(Saved data entries)
════════════════════

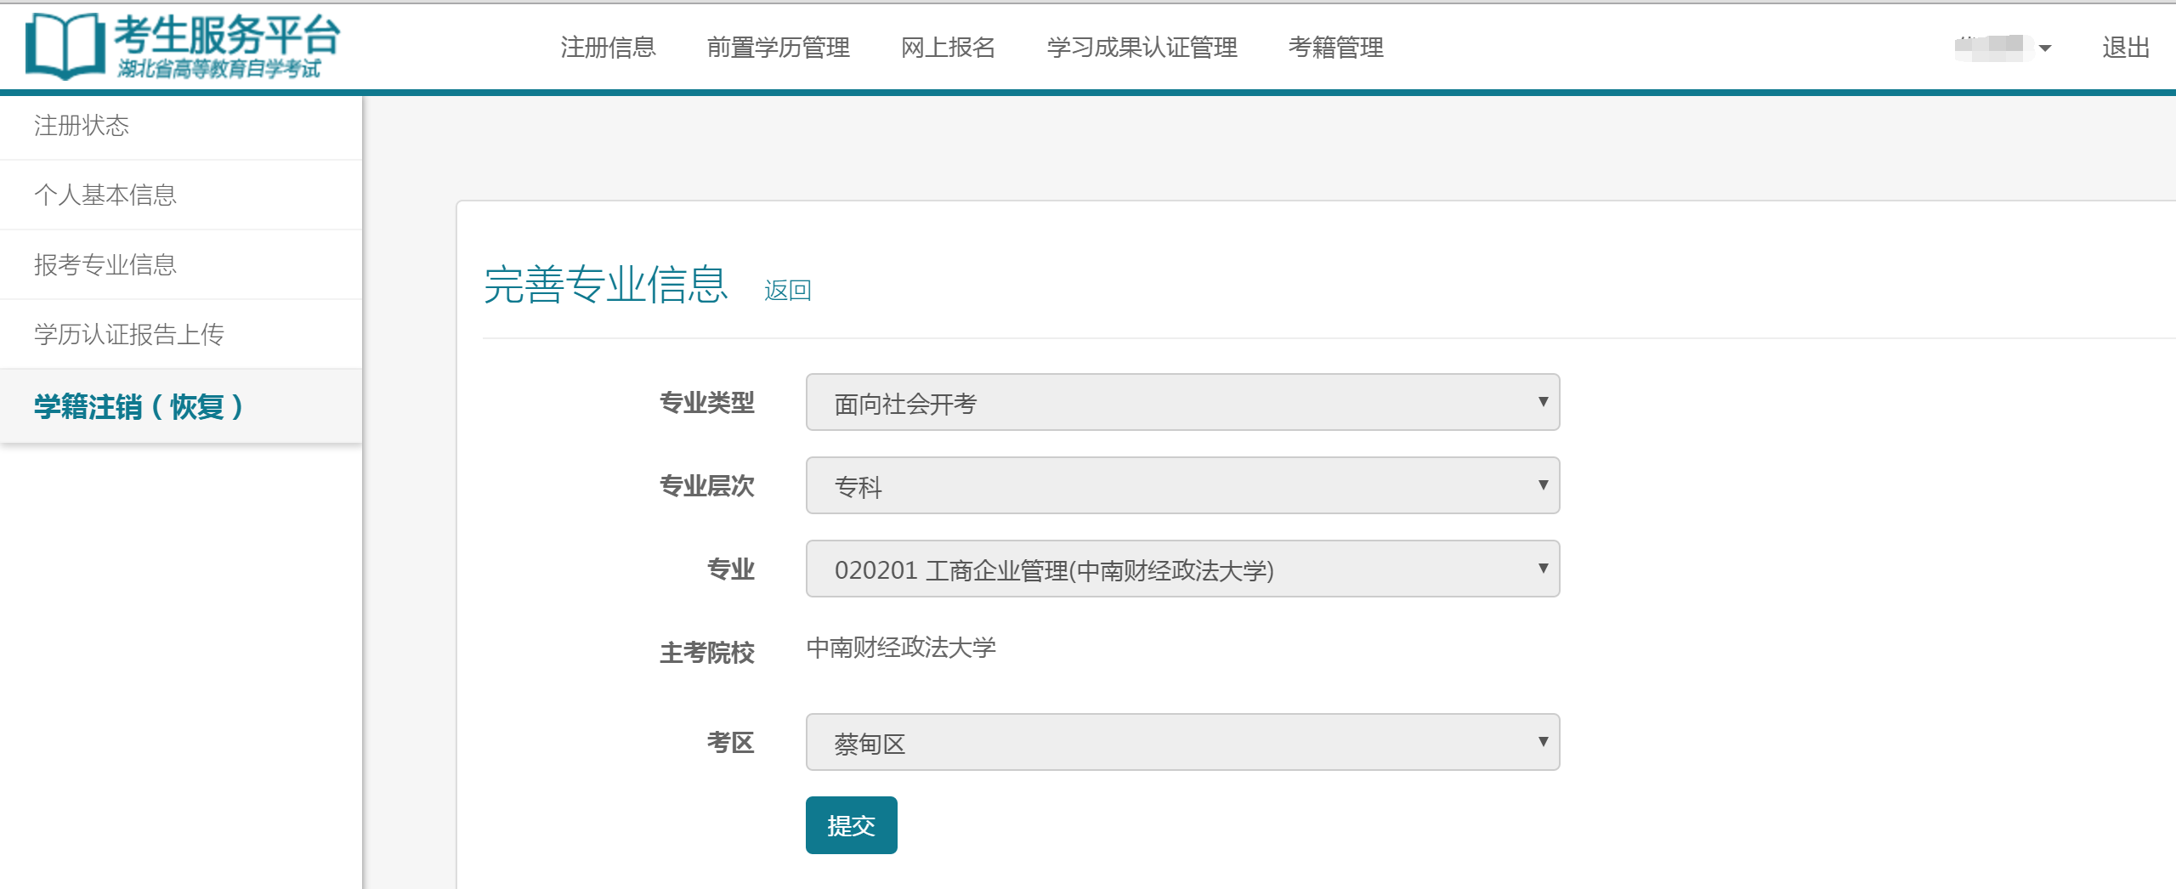Open 个人基本信息 in the sidebar
This screenshot has height=889, width=2176.
tap(105, 195)
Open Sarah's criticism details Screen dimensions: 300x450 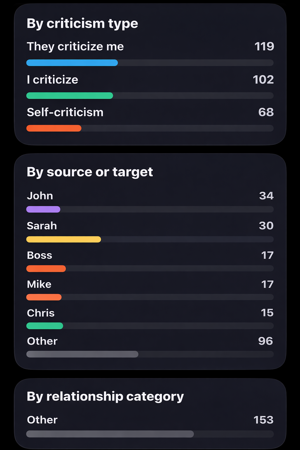42,226
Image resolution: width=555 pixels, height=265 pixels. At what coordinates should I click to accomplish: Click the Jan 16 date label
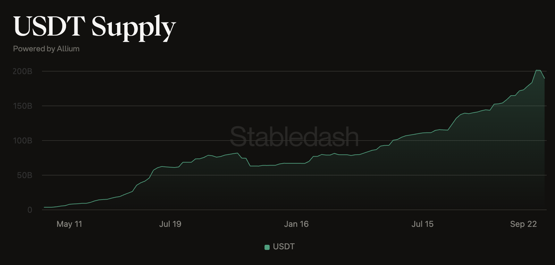(296, 224)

════════════════════

- _TASK DIRECTIONS_: Your answer must consist solely of the lines from the one containing "Image resolution: width=555" through the last line of the records above, copied exactly, with every picture left out.

- _WRITTEN REPLY_:
Image resolution: width=555 pixels, height=265 pixels. At what coordinates should I click to accomplish: Click the Jan 16 date label
(296, 224)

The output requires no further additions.